4. What could elections change?

It’s not any elections, controversial constitutional changes that were narrowly voted in 2 years ago will only become the reality after 24 June which is why it’s so critical. Here are the major changes:

 

  • President will be responsible for preparing the annual budget (this is a role of the cabinet at present)

  • The office of the prime minister will be deleted

  • Vice presidency will be created, and the president will have a right to appoint and oust vice presidents as well as the most prominent state officials (under the old framework the  president had a possibility to remove ministers only on the request of the prime minister)

  • President will be equipped with the power to declare a state of emergency (now it’s up to the parliament) as well as issue presidential decrees during periods of that state (now this a role of the cabinet)

  • Parliament will be stripped of its monitoring role over the executive branch (now, it’s in charge of overseeing both the cabinet and ministers)
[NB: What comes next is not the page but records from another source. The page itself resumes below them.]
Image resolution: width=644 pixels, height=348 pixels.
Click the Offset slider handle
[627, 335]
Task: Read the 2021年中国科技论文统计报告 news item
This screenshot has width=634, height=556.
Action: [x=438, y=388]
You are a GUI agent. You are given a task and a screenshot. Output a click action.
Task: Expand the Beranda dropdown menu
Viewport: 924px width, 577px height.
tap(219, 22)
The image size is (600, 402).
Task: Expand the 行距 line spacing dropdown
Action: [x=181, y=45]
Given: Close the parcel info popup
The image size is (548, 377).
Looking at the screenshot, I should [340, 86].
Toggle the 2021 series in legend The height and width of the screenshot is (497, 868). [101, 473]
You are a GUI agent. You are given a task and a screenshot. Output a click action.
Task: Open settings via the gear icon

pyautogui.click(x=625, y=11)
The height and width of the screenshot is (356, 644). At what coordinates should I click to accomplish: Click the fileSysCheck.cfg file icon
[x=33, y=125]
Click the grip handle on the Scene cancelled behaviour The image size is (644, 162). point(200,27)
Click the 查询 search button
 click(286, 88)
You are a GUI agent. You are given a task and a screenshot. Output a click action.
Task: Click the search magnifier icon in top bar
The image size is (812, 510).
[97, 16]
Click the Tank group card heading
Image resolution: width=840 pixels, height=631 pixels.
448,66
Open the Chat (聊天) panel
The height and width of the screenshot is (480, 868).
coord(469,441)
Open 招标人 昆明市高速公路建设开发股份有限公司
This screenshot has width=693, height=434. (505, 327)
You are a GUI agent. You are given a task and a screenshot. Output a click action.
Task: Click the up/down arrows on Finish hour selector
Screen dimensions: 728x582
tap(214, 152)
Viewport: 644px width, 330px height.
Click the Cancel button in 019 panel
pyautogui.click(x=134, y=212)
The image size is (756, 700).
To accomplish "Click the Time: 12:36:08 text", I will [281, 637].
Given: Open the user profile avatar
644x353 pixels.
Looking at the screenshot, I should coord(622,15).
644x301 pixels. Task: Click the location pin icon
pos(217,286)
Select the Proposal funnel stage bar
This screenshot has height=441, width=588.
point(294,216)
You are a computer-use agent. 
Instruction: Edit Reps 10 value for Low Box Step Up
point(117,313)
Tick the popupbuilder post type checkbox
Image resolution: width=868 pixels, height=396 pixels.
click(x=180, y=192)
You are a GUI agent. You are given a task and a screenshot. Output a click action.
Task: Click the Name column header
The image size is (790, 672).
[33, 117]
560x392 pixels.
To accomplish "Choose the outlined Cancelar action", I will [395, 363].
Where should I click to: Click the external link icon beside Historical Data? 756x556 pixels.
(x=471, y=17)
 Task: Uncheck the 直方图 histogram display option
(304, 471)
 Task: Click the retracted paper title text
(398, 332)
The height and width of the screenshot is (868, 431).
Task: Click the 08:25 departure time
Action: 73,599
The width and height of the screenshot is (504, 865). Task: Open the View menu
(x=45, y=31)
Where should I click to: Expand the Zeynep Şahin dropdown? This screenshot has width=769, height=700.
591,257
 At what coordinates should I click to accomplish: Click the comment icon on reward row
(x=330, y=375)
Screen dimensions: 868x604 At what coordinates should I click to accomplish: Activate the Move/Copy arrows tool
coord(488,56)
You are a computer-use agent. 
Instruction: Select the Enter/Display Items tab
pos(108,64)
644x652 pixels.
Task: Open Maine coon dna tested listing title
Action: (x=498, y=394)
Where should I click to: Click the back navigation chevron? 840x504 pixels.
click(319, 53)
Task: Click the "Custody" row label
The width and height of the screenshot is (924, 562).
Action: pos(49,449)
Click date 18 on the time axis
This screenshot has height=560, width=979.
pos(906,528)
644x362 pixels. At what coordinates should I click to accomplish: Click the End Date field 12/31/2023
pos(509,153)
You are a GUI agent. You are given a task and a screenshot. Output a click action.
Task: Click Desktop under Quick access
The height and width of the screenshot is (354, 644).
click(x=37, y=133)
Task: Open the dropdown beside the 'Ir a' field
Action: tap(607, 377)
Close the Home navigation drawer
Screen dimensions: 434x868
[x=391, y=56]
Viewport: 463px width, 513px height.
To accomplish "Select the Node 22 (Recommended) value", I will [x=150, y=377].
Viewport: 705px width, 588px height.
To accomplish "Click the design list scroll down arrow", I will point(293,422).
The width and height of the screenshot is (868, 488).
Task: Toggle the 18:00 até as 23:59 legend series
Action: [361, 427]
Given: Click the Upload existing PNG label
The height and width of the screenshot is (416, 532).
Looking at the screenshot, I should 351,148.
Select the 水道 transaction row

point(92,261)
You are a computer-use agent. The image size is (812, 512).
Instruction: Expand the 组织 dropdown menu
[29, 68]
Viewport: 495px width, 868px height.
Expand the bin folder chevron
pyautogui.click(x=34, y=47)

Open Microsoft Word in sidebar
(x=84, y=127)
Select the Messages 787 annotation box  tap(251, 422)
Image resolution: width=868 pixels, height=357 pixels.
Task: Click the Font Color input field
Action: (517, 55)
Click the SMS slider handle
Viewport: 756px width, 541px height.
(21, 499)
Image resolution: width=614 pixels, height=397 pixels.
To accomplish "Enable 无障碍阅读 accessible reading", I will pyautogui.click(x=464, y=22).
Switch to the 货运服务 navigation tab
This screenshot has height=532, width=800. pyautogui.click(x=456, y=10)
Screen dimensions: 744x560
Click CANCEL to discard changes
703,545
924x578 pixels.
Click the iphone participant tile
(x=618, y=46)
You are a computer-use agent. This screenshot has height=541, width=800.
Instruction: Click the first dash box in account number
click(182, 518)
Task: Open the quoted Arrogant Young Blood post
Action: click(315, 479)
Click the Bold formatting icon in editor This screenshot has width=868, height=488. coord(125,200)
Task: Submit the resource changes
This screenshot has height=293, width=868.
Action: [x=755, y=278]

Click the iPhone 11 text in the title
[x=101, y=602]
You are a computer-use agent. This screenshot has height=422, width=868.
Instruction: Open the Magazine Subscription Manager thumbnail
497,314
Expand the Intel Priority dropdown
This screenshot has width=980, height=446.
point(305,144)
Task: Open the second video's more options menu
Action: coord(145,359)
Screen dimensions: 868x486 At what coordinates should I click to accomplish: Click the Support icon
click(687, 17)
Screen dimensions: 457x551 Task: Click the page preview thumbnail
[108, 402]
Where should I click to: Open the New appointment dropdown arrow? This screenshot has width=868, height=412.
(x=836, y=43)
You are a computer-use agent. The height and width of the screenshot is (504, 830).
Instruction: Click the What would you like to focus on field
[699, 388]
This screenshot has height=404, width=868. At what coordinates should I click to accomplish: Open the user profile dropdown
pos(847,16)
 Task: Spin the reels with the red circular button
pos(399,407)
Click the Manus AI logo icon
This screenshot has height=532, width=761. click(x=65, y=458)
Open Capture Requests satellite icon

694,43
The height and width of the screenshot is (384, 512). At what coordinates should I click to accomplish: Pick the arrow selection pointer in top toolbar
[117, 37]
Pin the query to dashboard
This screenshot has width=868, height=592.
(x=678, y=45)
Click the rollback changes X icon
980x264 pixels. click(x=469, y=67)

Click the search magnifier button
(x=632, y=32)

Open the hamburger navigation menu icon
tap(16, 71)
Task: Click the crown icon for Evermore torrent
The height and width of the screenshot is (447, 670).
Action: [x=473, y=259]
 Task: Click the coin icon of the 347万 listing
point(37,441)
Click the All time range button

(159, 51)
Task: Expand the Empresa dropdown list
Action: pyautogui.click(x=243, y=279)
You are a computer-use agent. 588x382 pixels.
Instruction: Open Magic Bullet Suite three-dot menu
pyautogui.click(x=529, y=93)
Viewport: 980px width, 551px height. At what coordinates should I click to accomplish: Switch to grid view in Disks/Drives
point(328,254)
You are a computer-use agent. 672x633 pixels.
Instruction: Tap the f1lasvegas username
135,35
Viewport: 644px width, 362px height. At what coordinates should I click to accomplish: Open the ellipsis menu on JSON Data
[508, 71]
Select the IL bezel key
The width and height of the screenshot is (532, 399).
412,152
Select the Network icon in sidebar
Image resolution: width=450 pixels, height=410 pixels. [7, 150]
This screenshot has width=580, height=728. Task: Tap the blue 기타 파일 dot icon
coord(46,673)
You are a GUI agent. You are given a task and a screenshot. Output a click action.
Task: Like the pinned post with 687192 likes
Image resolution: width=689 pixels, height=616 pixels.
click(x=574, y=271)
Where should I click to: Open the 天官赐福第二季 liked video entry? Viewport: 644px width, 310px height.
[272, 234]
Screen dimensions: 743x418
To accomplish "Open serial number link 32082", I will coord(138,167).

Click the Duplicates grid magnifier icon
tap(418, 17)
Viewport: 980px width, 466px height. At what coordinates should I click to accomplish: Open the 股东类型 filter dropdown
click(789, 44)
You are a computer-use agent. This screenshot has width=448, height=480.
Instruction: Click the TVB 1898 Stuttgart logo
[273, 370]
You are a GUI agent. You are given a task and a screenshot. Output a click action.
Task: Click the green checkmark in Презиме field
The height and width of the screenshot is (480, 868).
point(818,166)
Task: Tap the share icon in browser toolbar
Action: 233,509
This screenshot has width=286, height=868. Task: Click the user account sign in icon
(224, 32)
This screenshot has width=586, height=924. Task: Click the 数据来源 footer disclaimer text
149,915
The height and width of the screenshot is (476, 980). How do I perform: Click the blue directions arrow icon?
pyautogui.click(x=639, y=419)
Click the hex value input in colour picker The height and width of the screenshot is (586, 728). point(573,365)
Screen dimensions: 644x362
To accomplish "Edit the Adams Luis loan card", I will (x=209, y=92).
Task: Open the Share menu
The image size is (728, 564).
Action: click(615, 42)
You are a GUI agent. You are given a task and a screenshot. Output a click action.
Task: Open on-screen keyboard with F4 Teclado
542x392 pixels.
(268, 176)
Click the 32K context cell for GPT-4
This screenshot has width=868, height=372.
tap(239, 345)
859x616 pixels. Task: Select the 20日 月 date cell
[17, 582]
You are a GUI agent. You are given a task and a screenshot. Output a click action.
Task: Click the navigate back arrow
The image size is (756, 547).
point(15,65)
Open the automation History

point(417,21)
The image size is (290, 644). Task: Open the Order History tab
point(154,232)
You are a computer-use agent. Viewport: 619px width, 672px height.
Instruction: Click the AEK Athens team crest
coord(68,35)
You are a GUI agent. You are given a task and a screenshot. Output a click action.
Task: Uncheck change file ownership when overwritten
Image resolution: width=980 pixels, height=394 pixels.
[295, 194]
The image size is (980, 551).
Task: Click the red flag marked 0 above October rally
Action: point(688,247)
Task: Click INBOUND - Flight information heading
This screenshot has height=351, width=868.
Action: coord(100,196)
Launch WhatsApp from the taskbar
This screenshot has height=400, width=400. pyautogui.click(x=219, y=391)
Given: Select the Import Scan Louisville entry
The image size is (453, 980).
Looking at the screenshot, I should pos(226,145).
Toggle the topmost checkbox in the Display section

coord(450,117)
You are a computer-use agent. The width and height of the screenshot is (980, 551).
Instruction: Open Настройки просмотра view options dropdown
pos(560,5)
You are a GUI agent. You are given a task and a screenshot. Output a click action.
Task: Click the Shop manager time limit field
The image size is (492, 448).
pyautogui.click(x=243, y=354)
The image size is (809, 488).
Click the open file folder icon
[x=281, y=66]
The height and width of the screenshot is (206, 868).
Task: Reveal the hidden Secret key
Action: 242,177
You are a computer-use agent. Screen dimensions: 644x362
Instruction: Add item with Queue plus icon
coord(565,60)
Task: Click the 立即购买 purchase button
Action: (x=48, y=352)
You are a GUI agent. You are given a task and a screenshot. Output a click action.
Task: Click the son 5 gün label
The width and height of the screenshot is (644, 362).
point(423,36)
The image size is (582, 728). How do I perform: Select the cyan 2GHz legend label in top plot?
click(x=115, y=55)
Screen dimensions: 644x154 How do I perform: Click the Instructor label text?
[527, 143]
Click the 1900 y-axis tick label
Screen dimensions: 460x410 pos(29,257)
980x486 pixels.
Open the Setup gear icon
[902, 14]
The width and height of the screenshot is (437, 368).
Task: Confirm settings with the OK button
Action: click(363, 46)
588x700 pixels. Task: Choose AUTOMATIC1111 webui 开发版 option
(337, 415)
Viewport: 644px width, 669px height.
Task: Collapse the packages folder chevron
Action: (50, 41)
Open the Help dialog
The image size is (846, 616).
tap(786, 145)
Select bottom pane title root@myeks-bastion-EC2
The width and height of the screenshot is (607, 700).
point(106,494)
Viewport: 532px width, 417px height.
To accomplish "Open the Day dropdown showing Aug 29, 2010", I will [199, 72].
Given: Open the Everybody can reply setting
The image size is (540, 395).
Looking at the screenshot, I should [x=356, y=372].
  • The minimum age for members of the parliament will be lowered from 25 to 18

  • A new parliament will consist of 600 members instead of 550 currently

As one may notice the president will hold much more power. It is clear that his role will become much more important, and thereby his influence on financial stability will be greater than ever before.

 

5. What do the polls tell us?

The AKP, the conservative party with Erdogan at the helm, is currently holding ⅗ of the total number of seats (550). Among the main opposition parties there are the Republican People’s Party (CHP), the People’s Democratic Party (HDP) being a pro-Kurdish, the far-right Nationalist Action Party (MHP) as well as the newbie liberal conservative IYI Party. However, the breakdown is likely to change after this month’s elections given what polls have shown recently.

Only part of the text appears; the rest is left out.